Re: [Rdkit-discuss] RDKit Descriptors
Open-Source Cheminformatics and Machine Learning
Brought to you by:
glandrum
From: Robert D. <rkd...@gm...> - 2008-09-18 14:07:01
|
Greg, Thank you for the response. I was able to get PEOE_VSA1 through PEOE_VSA14, SMR_VSA1 through SMR_VSA10, and EState_VSA1 through EState_VSA11 working. Are these the correct limits on the vector components? I was unable, however, to get Slogp_VSA or VSA_EState working with any integer suffix between 1 and 10. I've also done a correlation analysis on all the descriptors that I've gotten working.

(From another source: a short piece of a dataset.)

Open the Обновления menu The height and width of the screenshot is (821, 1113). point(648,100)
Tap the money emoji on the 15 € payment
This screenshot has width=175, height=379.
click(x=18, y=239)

After computing descriptors for some 24,000 compounds I removed those with less than 10% variance and limited correlations between variables to a maximum of 0.85 (using KNIME). I'm happy to send a list of the resulting descriptors or a correlation matrix if you or anyone else is interested. On Wed, Sep 17, 2008 at 11:36 PM, Greg Landrum <gre...@gm...>wrote: > Dear Kirk, > > On Thu, Sep 18, 2008 at 12:58 AM, Robert DeLisle <rkd...@gm...> > wrote: > > I've finally found time to start using RDKit and started with descriptor > > calculation. Following the examples on the wiki > > (http://code.google.com/p/rdkit/wiki/DescriptorsInTheRDKit), I get a > > KeyError any time I attempt to obtain HeavyAtomCount, RingCount, > > HeavyAtomCount and RingCount were introduced after the May release, so > they're in the subversion version of the code. They will be in the Q3 > release (which will happen sometime in the next couple of weeks, > hopefully). > > > PEOP_VSA, > > SMR_VSA, Slogp_VSA, EState_VSA, and VSA_Estate. > > The various X_VSA descriptors are vector-valued and you access them by > element, so you could ask for PEOE_VSA4 or Slogp_VSA10. > > > (BTW, what is the > > difference between the two last VSA descriptors?) > > The "standard" VSA descriptors provide map summed VSA values into bins > determined by the other descriptor. So, for example, SMR_VSA uses > atomic contributions to the VSA and uses bins determined by atomic > contributions to the SMR. EState_VSA is the same, it just uses atomic > EState values. VSA_EState is reversed: atomic EState values are put > into bins determined by the VSA contributions. > > Best Regards, > -greg > |